Dairesel, beş bin koltuklu oditoryum, planı zemin kata mıhlıyor; buraya ana yönler ve ikincil yönler boyunca radyal olarak dizilmiş sekiz adet giriş kapısının çevresini dolaşan geniş bir fuayeden erişiliyor. Dört adet kıvrımlı ve birbirine geçmiş beton kemer, elli dört metre çapında bir açıklık geçiyor ve yirmi metre yüksekliğindeki beton duvarı aşarak kolonsuz bir iç mekan oluşturuyor.
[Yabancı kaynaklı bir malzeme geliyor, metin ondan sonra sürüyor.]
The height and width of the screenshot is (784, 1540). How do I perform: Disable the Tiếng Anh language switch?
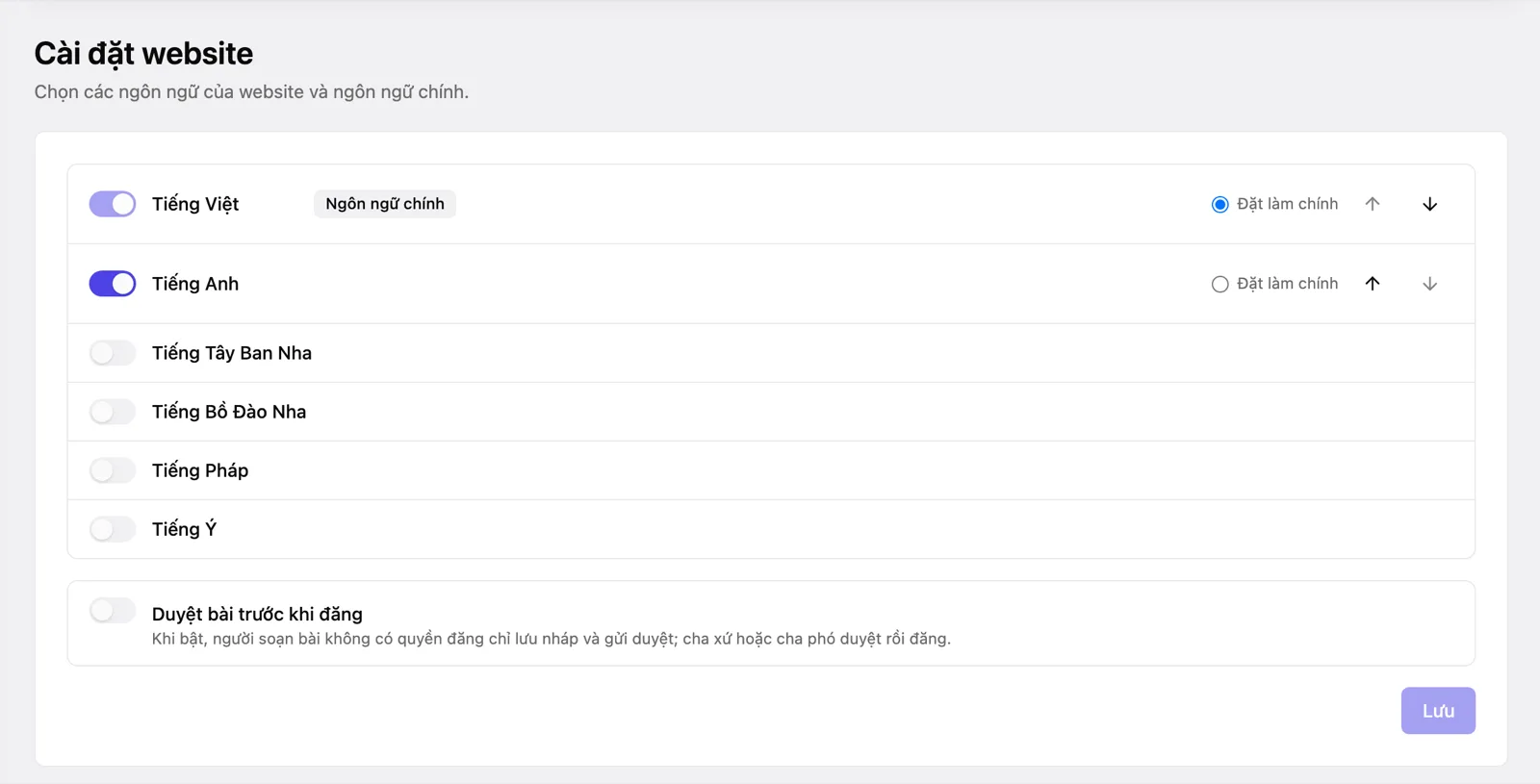(x=113, y=284)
Kemerlerin kesişmesi sonucunda ortaya çıkan kare form, oditoryumun üstünde yer alan meditasyon salonunun oturacağı strüktürel zemini ortaya çıkarır.

Geniş bir kaide üzerine oturtulan bina, merkezinden dışarıya doğru yayılan büyük bir meydanla kuzeydeki büyük yemek salonuna, batıdaki beş bin kişilik açık hava amfitiyatrosuna ve güneydeki Jain tapınağına bağlanıyor. Plaza, yaz güneşinin sıcaklığını yansıtan serin, eş merkezli beyaz mermer halkalar halinde düzenlenmiş ve gölge veren ficus ağaçları ile süslenmiş.